- WORK ITEM
Look for the line with "Collapse the 空のオブジェクト category" in the data below, then reproduce word for word that line and every line after it. Leave out all pictures and add nothing.

- SOURCE MATERIAL
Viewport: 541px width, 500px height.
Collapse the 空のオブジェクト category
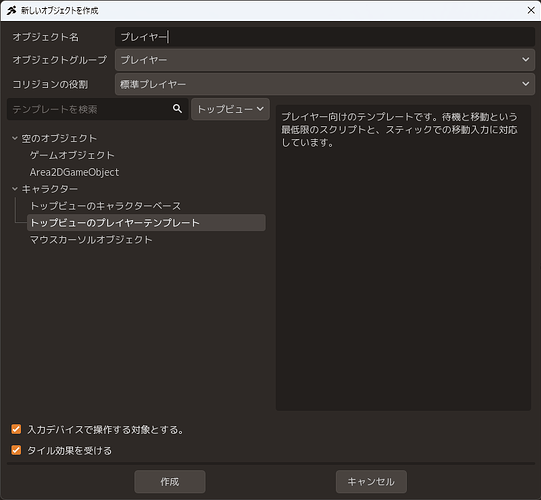coord(15,138)
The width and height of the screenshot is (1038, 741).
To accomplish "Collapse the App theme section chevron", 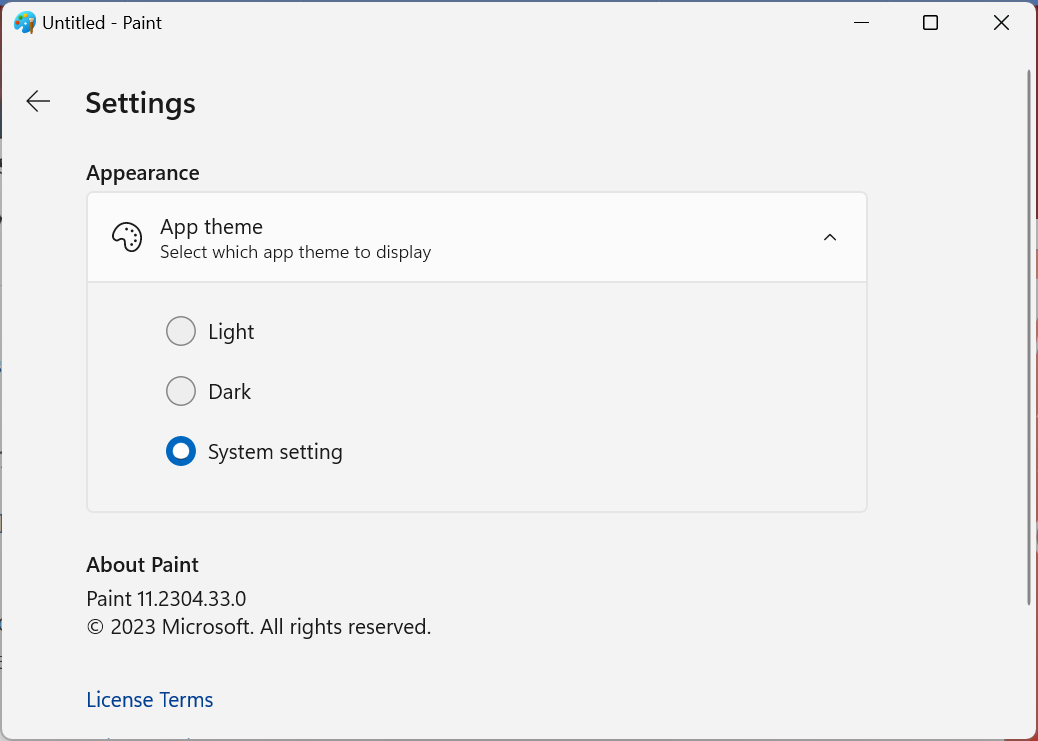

- RESULT
Collapse the 空のオブジェクト category
coord(15,138)
The width and height of the screenshot is (1038, 741).
To accomplish "Collapse the App theme section chevron", 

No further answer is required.